→ **Votre tâche**:
Recopiez à l'identique tout le passage de l'extrait sur le cinéma en 2003, depuis « Raphaël Bassan » jusqu'à « ont marqué l'année. ».

Journal de l'année Édition 2004 2004Éd. 2004

Le cinéma français a été fragilisé en 2003. Peu de grands films à succès, un tassement de la fréquentation d'environ 8 % par rapport à l'année passée, des petites diminutions des parts du cinéma français et la crise des intermittents du spectacle, qui inquiète la profession.

Le journal du cinéma

Raphaël Bassan
Critique de cinéma, revue Europe

L'année 2003 n'a pas été celle des mastodontes mais plutôt un cru où les films de qualité n'ont pas manqué. On note cependant peu de révélations de nouveaux auteurs mais la confirmation de cinéastes matures comme Alain Corneau (Stupeurs et tremblements), Claude Chabrol (la Fleur du mal), Gus Van Sant (Elephant) ou Clint Eastwood (Mystic River). Sans parler de courants, on peut affirmer que les œuvres autour de la jeunesse déboussolée et les films sociaux ont marqué l'année.

Le cinéma français

172 millions d'entrées pour le cinéma français en 2003
Une production française qui fait la part belle aux drames intimistes
Une razzia de césars pour le Pianiste de Roman Polanski

L'année s'ouvre par l'étonnante trilogie de Lucas Belvaux (Un couple épatant, Cavale et Après la vie) qui s'attache au destin de quelques personnages et, en choisissant tel ou tel événement, en tire respectivement une comédie, un thriller et un mélodrame. Le soupçon amoureux, le retour d'un ancien terroriste (proche des Brigades rouges) et la vie intime d'un policier et de sa femme droguée – protagonistes qu'on retrouve dans les trois opus avec des rôles plus ou moins importants – tissent une vision assez dure de la situation sociale et politique en France en ce début de décennie.

Cinéaste remarqué il y a peu, comme Lucas Belvaux, Bruno Dumont (Grand Prix du Jury à Cannes en 1999 pour l'Humanité) élabore, de manière inattendue, avec Twentynine Palms, un film d'angoisse particulièrement troublant avec une écriture cinématographique qu'on croyait peu apte à s'acclimater aux fictions américaines. Fidèle à son style épuré, le réalisateur suit un couple en voiture (un photographe et sa compagne) à travers de vastes étendues désertiques. La femme demeure étrangère, pas seulement en raison de la langue, mais aussi psychologiquement, à l'homme et aux événements. Toutefois, une singulière sensualité les lie jusqu'au moment où un événement imprévisible se produit qui fait basculer les spectateurs dans l'horreur. Le mérite de Dumont, si on le compare à ses collègues américains, c'est de faire surgir de nulle part une angoisse très dense plutôt que de farcir son film d'effets gratuits.

→ **Les données**:

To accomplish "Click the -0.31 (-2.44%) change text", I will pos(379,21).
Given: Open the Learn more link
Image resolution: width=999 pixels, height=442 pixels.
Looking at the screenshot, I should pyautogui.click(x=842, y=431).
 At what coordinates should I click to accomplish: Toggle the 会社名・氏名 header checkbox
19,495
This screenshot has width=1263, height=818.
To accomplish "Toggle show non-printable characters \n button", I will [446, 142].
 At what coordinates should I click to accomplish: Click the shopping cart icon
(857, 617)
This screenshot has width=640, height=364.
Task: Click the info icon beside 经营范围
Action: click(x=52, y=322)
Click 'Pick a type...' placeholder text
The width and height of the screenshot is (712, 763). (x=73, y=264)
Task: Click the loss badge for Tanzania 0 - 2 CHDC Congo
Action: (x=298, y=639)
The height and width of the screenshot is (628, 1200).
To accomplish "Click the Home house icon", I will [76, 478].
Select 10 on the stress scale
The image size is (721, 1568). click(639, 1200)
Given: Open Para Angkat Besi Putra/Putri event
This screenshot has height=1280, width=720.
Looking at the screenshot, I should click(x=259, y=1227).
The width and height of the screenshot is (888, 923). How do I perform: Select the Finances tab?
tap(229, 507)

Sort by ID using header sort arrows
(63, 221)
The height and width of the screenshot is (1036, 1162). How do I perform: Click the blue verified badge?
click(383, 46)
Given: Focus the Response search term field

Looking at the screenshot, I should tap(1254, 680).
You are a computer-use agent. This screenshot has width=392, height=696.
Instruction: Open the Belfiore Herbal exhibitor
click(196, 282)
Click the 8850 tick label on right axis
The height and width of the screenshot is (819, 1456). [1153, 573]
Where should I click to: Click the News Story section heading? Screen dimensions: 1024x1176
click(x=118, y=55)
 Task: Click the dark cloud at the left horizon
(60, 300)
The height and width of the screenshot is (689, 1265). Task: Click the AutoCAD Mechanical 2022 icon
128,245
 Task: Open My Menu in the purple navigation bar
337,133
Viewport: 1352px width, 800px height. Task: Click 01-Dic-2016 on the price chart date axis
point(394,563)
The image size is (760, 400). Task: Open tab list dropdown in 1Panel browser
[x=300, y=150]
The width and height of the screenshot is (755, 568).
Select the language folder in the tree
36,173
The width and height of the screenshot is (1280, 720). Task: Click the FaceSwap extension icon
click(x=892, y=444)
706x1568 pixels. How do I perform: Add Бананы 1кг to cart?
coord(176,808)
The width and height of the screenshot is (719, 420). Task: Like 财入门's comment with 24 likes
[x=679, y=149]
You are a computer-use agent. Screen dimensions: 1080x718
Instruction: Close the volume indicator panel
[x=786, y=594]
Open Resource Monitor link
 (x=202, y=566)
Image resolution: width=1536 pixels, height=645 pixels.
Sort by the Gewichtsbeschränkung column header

→ **Solution**:
Raphaël Bassan
Critique de cinéma, revue Europe

L'année 2003 n'a pas été celle des mastodontes mais plutôt un cru où les films de qualité n'ont pas manqué. On note cependant peu de révélations de nouveaux auteurs mais la confirmation de cinéastes matures comme Alain Corneau (Stupeurs et tremblements), Claude Chabrol (la Fleur du mal), Gus Van Sant (Elephant) ou Clint Eastwood (Mystic River). Sans parler de courants, on peut affirmer que les œuvres autour de la jeunesse déboussolée et les films sociaux ont marqué l'année.